Sabtu, 05 Oktober 2013

Bacalah..


Sejak kecil saya suka membaca, suka sekali. Anak-anak di rumah saya berlangganan berbagai macam majalah. Mulai dari saudara sepupu berlangganan Bobo, kakak saya berlangganan Donal Bebek, saya berlangganan majalah Ina dan adik saya Ino lalu juga XY-Kids, kami juga sering berebut ketika Pak Joko (pengantar koran dan majalah) memberikan bonus majalah Junior.

Berlangganan majalah dilakukan sebagai strategi ayah saya untuk menumbuhkan minat baca kami. Ya, memang kemudian hobi saya adalah membaca. Saya membaca majalah, buku, dan apapun yang bisa dibaca. Bacaan saya pun beragam dan berkembang mulai dari majalah anak-anak, buku cerita dongeng, novel Indonesia, novel terjemahan, novel bahasa Inggris, dari fiksi hingga non fiksi, majalah Intisari, buku psikologi, buku tentang islam dan lain sebagainya.

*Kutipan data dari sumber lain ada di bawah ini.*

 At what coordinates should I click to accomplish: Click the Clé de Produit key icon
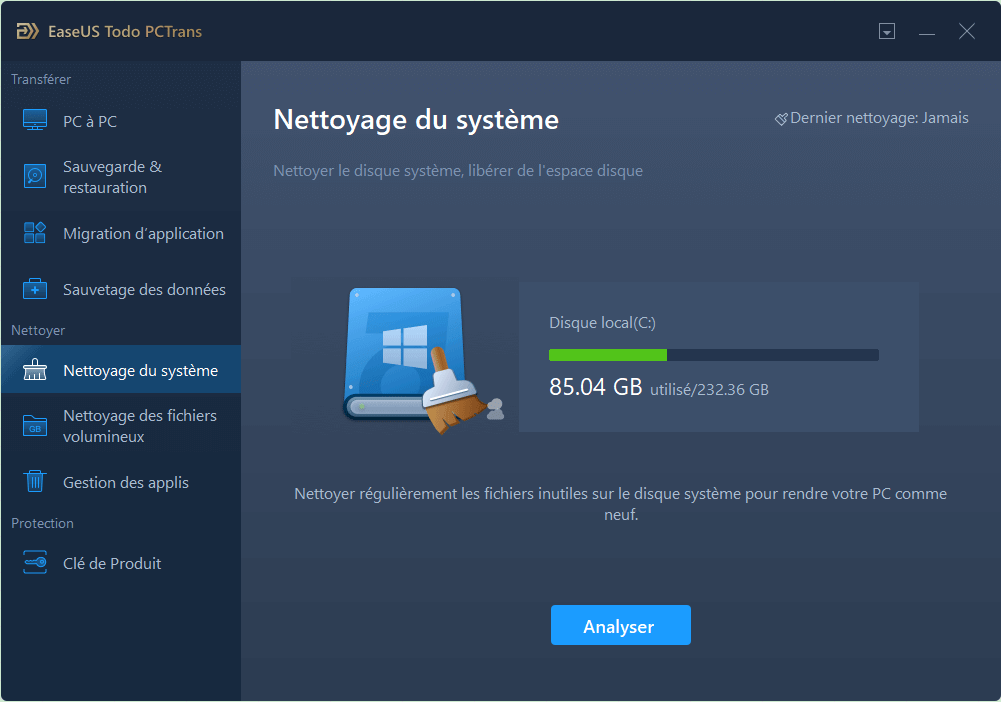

Membaca memang menjadi salah satu bentuk aktivitas yang biasa saya lakukan untuk melepas penat. Seringkali ketika SMP dan SMA (perpustakaan SD belum lengkap), saya betah bertahan berjam-jam sepulang sekolah hingga sore hari demi menyelesaikan 1 judul buku, atau seringkali meminjam 3 buku sekaligus untuk dikembalikan 1 minggu ke depan.

Saya tidak suka menonton TV ataupun film. Mungkin hanya beberapa acara saja yang saya memang suka, dan itu hampir kurang dari 1 jam per harinya. Saya lebih suka mengurung diri di kamar atau di ruang santai membaca buku atau menulis. Saya pun mengoleksi beberapa buku seperti tetralogi Laskar Pelangi, beberapa buku Harry Potter, dan lain-lain. Saya selalu bermimpi untuk memiliki perpustakaan sendiri, dan menjadi penulis yang bisa menghasilkan karya-karya hebat, berbagi ilmu dan menginspirasi banyak orang.

Tapi entah mengapa hobi membaca saya perlahan mulai terkikis begitu saya masuk ke dunia perkuliahan. Entahlah, mungkin karena saya masuk ke fakultas kedokteran yang notabene buku-bukunya begitu tebal sehingga itu menjadi tuntutan untuk belajar. Begitu pula waktu yang seolah memaksa saya untuk mengalokasikannya demi hal-hal lain. Atau karena apa? Saya sendiri tidak yakin. Yang jelas saya merasa hampa, ada yang hilang setahun ke belakang..

Saya sadari itu baru akhir-akhir ini.. Padahal jika diflashback kembali, apa yang saya dapatkan selama setahun ini bukannya menjadikan waktu saya bermanfaat. Mungkin saya pikir membaca buku akan menyita waktu cukup lama seperti yang biasa saya lakukan dulu. Tapi justru lebih menjadi tidak bermakna ketika saya mencoba menghibur diri di sela-sela waktu luang dengan cara yang lain. Saya renungi dan ingat betul betapa saya senang membaca kala itu, saya menjadi berpikir tentang banyak hal dari buku-buku yang saya baca, wawasan bertambah, waktu produktif dan hidup rasanya lebih indah dan optimis.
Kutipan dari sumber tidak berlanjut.